I guess my question reduces to: is the second direction of the implication mentioned above also true? meaning, if two permutation commute, does it imply that they have disjoint cycles?
If the answer is no, how else can I find the $C_{S_n}(\sigma)$?

By the way, on related subject, I noticed that if an element $g$ of a group $G$ is alone it its conjugacy class, it commutes with all elements in $G$.
What does it mean, intuitively, for an element to share its conjugacy class with another element? does it mean it "almost" commute with everyone in the group?
Is it true that the bigger the conjugacy class, the lesser its members commutes with others in the group?

Solution 1:

Hint: conjugacy in $S_n$ leaves cycle types in tact: $\tau^{-1}(1 2 3 \dots n)\tau=(\tau(1) \tau(2)\tau(3) \cdots \tau(n))$.

Solution 2:

Let $S_n$ act on itself by conjugation. Let $g = (1,2,\ldots,n)$. The size of the orbit of $g$ in this action is its conjugacy class $\{ h^{-1} gh: h \in S_n\}$. The stabilizer subgroup of $g$ in this action is the set of elements $h$ in $S_n$ such that $h^{-1}gh=g$, i.e. the centralizer $C_{S_n}(g)$. By the orbit-stabilizer lemma, the size of the orbit equals the index of the stabilizer. The size of the orbit is the number of elements that have the same cycle structure as $g$, which is $(n-1)!$. Thus, the index of the centralizer is $(n-1)!$, whence the centralizer has $n! / (n-1)!=n$ elements.
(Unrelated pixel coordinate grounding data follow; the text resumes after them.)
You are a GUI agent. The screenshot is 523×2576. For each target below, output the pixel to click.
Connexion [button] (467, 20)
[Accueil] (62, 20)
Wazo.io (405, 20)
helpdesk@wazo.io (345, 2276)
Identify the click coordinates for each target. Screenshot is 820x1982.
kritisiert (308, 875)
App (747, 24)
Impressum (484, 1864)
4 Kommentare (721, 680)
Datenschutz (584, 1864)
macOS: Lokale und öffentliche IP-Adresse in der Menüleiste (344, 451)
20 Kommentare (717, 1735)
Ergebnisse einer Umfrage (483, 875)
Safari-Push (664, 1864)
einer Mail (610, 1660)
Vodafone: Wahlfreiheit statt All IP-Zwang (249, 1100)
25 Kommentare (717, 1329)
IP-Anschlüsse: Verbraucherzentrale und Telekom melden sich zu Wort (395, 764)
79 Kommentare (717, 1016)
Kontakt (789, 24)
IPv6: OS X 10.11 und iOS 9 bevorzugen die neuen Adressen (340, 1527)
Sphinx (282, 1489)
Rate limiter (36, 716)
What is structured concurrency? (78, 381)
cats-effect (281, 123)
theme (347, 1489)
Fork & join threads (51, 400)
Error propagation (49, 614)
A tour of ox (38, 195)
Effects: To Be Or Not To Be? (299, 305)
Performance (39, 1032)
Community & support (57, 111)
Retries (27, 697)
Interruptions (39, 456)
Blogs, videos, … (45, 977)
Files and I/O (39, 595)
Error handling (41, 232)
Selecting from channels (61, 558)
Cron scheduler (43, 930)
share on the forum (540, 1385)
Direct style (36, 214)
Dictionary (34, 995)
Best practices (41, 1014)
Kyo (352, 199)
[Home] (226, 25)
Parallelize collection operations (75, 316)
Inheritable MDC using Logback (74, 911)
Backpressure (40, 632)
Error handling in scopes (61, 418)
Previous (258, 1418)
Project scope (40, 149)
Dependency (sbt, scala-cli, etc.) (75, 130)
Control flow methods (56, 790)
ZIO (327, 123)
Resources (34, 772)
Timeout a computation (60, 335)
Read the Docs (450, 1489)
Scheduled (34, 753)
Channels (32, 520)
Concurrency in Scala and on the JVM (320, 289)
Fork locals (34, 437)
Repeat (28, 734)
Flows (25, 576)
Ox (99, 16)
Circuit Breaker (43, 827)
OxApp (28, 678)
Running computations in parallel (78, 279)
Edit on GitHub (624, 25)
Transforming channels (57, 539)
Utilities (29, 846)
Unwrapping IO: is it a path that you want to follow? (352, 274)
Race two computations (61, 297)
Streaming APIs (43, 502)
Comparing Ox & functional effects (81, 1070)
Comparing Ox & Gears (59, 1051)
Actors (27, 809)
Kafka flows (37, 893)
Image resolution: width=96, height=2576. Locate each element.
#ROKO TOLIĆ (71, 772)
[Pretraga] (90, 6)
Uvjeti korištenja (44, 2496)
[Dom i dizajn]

Thus the powers of $g$ exhaust all of $C_{S_n}(g)$.

A second proof is as follows. For the special case where $g=(1,2,\ldots,n)$, we can determine its centralizer in $S_n$ without using the orbit-stabilizer lemma. If $h^{-1}gh = g$, then $(h(1),h(2),\ldots,h(n)) = (1,2,\ldots,n)$. Now, $h(1)$ can be chosen in $n$ ways to be any of $1,2,\ldots,n$, but once $h(n)$ is chosen, the remaining elements $h(2),\ldots,h(n)$ are uniquely determined. In fact, if $h(1)=i$, then $h(2)=i+1$, and so on, and so $h$ is just a power of $g$. Thus, there are exactly $n$ different elements $h$ such that $h^{-1}gh=g$.

Solution 3:

Note that $|\sigma| = n$ so that $\sigma^n = 1$. So $$ \langle \sigma \rangle = \{1, \sigma, \sigma^2, \ldots, \sigma^{n-1}\} $$ forms a cyclic commutative subgroup of $S_n$ with order $|\langle \sigma \rangle| = n$. For any permutation $x$ of a symmetric group $S_n$ we have the very convenient formula: $$ |C(x)| = 1^{\alpha_1}2^{\alpha_2}\cdots n^{\alpha_n}\alpha_1!\alpha_2!\ldots\alpha_n!, $$ where $\alpha_i$ is the number of cycles in $x$ of length $i$. For your permutation $\alpha_1 = \alpha_2 = \cdots \alpha_{n-1} = 0$ and $\alpha_n = n$ so $|C(\sigma)| = n$. We have $|C(\sigma)| = |\langle \sigma \rangle| = n$, implying $C(\sigma) = \langle \sigma \rangle$.